■ **INSTRUCTIONS**
1. In the forum post on Badis fish names, translate this sentence into Spanish: "In any case, we always try to encourage use of scientific names, so everyone knows we are talking about the exact fish and not getting someone confused."
2. Write the next part of the forum post on Badis fish names, picking up after its final sentence.

■ **EXCERPT TO READ**
Nic and illuminae, I think it all comes down to semantics. When scientific names are used as common names, then it will then depend on which one the person is referring to.

If someone is referring to Badis badis as the common name used by the LFS, then yes, you can argue whether that is the "true" or "false" fish. If someone is referring to _Badis badis_ as the scientific name, then there is no "true " or "false" fish, is there?

In any case, we always try to encourage use of scientific names, so everyone knows we are talking about the exact fish and not getting someone confused.




> For the B badis there are actually different type. I personally used to have 4 to 5 different species of the red colour tailed B badis.


Nic, as far as I know, there are no other known variants/aquarium strains of _B. badis_ except the ones that is shown in the Gene and CK's pictures. So the fish you mentioned may need proper identification to find out if it is a variant or some other species.

Let us not forget, there are a number of other species in the _Badis_ genus. There are 13 described species as of now as confirmed from Fishbase. Some of these like _B. assamensis_ and _B. corycaeus_ were previously available in our LFS as well, but could well have been sold as _B. badis_.

■ **EXERCISE DATA**

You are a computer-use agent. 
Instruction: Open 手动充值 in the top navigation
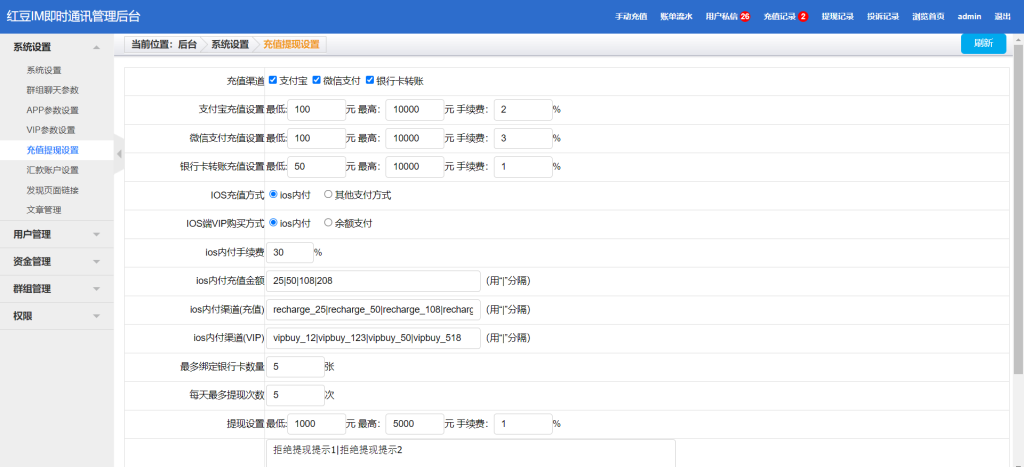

■ **RESPONSES IN ORDER**
1. En cualquier caso, siempre intentamos fomentar el uso de los nombres científicos, para que todos sepan que estamos hablando del pez exacto y sin confundir a nadie.

2.
EvolutionZ, probably okay if the tank is very well planted. But then again, I would be wary of the agression between the angels and _B. badis_, as angels are equally territorial fishes. However, these squabbles will probably end up with no more than torn fins. Note how genes mention that his _Apistogrammas_ cannot match the _B. badis_ aggression.




> So far, the Ap. iniridae and Ap. cacatuoides were no match for him.

----------


## illumnae

> If someone is referring to Badis badis as the common name used by the LFS, then yes, you can argue whether that is the "true" or "false" fish.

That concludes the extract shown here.